NHS IT strategy will be ‘locally led’

A Department of Health review of the National Programme for IT has concluded that a centralised, national approach is no longer required, and that a more locally-led plural system of procurement should operate, while continuing with national applications already procured.

 A new approach to implementation will take a modular approach, allowing NHS organisations to introduce smaller, more manageable change, in line with their business requirements and capacity. NHS services will be the customers of a more plural system of IT embodying the core assumption of “connect all”, rather than “replace all” systems. This reflects the coalition Government’s commitment to ending top-down government and enabling localised decision-making.
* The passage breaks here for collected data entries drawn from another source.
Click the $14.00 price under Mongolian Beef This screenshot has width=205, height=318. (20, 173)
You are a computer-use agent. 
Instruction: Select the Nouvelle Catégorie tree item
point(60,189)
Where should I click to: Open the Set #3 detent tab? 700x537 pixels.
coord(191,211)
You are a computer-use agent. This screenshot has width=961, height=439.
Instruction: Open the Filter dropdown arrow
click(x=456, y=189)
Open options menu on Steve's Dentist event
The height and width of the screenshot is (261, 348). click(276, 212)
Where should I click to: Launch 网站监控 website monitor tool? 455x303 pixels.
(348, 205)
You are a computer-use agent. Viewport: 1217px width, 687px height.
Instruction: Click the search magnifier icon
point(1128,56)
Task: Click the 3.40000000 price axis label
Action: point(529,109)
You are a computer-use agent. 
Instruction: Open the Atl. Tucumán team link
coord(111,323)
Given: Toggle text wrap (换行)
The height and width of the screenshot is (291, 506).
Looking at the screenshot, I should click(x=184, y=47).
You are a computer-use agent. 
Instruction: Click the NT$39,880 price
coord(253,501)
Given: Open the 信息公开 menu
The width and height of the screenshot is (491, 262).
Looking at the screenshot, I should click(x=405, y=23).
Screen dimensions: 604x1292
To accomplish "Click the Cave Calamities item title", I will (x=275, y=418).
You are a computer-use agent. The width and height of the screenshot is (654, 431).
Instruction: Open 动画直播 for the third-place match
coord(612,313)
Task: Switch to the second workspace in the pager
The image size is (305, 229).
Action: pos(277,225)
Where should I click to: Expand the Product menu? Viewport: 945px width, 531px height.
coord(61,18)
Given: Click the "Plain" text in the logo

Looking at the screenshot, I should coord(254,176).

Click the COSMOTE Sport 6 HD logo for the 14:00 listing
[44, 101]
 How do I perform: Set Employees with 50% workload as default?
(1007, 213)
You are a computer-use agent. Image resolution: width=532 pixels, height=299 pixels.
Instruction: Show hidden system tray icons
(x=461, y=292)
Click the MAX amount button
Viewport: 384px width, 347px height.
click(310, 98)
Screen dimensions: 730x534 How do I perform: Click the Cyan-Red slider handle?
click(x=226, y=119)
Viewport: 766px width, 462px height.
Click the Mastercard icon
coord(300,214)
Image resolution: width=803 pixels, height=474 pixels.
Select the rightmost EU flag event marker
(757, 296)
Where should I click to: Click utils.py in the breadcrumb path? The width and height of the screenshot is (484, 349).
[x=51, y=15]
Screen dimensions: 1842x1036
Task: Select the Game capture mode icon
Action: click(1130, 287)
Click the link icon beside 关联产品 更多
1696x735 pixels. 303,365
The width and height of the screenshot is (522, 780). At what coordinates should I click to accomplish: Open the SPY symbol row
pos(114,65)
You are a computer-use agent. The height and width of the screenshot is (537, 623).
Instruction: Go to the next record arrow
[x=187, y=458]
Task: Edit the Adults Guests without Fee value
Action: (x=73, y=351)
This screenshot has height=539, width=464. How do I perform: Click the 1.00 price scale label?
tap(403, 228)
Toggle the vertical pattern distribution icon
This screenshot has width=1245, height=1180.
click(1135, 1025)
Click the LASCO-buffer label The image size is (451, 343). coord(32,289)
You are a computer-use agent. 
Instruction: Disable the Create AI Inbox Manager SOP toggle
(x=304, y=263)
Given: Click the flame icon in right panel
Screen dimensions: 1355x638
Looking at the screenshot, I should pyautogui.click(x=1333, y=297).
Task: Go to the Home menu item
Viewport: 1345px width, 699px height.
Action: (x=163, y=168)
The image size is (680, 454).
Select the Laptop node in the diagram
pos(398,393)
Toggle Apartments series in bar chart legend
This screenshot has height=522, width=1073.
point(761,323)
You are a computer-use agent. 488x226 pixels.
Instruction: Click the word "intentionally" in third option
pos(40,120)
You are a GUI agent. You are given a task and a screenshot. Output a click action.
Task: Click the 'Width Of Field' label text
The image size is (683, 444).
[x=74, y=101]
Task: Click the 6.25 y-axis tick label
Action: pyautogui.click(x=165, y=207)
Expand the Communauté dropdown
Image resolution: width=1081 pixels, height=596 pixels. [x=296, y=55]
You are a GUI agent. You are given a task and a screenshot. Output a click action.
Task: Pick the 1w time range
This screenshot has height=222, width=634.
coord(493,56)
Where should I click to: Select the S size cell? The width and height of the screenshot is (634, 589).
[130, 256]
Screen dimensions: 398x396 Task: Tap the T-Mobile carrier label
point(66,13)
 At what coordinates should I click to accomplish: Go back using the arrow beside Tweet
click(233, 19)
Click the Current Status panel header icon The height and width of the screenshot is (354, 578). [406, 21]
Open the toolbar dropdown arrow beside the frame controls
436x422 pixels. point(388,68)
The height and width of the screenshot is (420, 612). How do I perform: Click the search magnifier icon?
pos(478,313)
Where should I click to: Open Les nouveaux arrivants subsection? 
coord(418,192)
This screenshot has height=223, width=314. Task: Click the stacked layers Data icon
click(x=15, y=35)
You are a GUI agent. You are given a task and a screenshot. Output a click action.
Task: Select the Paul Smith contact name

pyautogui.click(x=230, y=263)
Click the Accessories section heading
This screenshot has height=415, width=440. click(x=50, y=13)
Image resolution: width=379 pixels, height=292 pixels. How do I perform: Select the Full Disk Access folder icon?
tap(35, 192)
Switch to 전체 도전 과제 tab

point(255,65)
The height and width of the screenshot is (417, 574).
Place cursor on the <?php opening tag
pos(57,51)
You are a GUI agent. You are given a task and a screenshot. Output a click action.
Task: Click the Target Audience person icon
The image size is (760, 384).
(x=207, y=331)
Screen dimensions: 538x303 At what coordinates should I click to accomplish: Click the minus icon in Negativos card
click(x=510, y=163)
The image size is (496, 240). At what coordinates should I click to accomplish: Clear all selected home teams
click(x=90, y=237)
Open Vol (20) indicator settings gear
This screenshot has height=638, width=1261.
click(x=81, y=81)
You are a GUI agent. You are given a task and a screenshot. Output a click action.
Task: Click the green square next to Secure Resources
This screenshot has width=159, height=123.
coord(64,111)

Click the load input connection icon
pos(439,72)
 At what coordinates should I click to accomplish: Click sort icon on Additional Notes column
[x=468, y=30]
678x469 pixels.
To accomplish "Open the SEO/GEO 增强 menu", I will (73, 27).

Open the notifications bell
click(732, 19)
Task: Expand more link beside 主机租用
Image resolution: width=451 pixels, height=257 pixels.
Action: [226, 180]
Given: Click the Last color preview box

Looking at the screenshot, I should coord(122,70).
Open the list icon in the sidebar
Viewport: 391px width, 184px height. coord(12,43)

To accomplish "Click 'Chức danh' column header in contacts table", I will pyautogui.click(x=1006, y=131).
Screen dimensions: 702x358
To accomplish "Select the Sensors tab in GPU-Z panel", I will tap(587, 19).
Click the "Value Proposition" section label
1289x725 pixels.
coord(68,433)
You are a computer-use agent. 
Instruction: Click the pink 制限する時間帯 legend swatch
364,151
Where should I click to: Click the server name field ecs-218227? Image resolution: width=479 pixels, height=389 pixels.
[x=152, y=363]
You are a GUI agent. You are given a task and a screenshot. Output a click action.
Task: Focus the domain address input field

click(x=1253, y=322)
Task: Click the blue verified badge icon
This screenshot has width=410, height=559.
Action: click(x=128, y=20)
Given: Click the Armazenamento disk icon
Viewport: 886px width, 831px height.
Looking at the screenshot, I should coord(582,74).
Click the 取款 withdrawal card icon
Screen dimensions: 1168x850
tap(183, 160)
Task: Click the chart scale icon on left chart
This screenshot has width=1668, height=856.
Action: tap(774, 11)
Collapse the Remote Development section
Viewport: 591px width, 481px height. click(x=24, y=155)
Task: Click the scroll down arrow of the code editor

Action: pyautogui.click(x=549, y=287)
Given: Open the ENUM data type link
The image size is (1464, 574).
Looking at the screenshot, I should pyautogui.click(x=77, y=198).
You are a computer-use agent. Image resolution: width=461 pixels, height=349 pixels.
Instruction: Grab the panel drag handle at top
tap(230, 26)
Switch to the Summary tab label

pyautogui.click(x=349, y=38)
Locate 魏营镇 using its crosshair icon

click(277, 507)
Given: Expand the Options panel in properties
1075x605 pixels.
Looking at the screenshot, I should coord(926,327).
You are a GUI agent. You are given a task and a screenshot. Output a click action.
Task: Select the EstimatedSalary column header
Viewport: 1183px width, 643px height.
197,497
The review of the National Programme for IT has also concluded that retaining a national infrastructure will deliver best value for taxpayers. Applications such as Choose and Book, Electronic Prescription Service and PACS have been delivered and are now integrated with the running of current health services. Now there is a level of maturity in these applications they no longer need to be managed as projects but as IT services under the control of the NHS. Consequently, in line with the broader NHS reforms, the National Programme for IT will no longer be run as a centralised national programme and decision making and responsibility will be localised. Professor Iain Carpenter, co-director of the Royal College of Physicians’ Health Informatics Unit, responded: “Taking the decision to align IT systems more closely with the needs of the frontline is a good idea in theory. The real challenge though will rest in making sure that we get the right health informatics structures in place. One of the dirty secrets of the NHS is the regrettable state of medical record keeping. “Earlier reports have shown that this compromises patient safety and clinical care. If IT in the health service is going to regain the confidence of the medical profession then more emphasis has to be placed by the DH on making sure that the new systems accurately capture the dialogue between doctor and patient. Everything else flows from getting that right.”